I’ve tromped down every one of these trails, and dozens more, to identify the very best for you. Nature demands patience and curiosity to get the most from an outdoor experience. With 50 Best Short Hikes: Utah’s National Parks, you’ll find what you’re looking for—and so much more.
DRIVING IN THE NATIONAL PARKS
Most of the trailheads within this book, which are mainly front-country trails, are on paved and widely traveled roads in the more popular and widely accessed areas of the parks. But some trails in this book are found at the end of rocky, rutted, and occasionally impassable dirt roads.
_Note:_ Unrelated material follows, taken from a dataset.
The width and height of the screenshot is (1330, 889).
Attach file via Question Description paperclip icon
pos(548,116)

Some of these notably remote hikes include Tower Arch, Horseshoe Canyon, Elephant Hill, Golden Throne, Grand Wash, and Cable Mountain.
If your planned hike takes you to a trailhead on a dirt road, check first with the park’s visitor center for current road conditions and a weather forecast. Recognize that even though a dirt road may be passable when you enter, conditions could change dramatically with rain or snow. Dirt roads in the desert could become muddy and slippery, and a flash flood could leave your return route washed out or strewn with rocks and debris.
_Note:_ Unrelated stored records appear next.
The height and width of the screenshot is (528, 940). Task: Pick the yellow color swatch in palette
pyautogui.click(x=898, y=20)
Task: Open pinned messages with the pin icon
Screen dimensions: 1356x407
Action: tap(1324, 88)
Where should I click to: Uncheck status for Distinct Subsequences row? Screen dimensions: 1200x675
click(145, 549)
If your trip involves one of the remote trailheads, always start the day with a full tank of gas and emergency provisions such as extra water, food, and clothing. Experienced desert travelers know that utility items in the trunk of the car, such as a shovel, towline, jack, and spare tire, can be lifesavers when your car is stuck or disabled.
HIKING SEASONS
Utah’s five national parks are open year-round, though the availability of some services, such as shuttles, visitor centers, ranger-led programs, and campgrounds, will vary by season and from one park to another. Most of the hikes in this book are accessible and hikeable year-round. Even Bryce Canyon, with its high elevations and snowpack, can be enjoyed in winter on cross-country skis or snowshoes. In the arid desert of southern Utah, spring and fall often offer some of the most favorable hiking conditions. Regardless of when you plan to visit, it’s important to plan carefully. National-park websites and visitor centers can provide planning information and weather forecasts, but your safety and enjoyment will depend on your own good judgment, preparation, and constant awareness.
PARK REGULATIONS
Visit nps.gov for additional rules.
Campfires are prohibited except in front-country campgrounds, and wood gathering is not allowed.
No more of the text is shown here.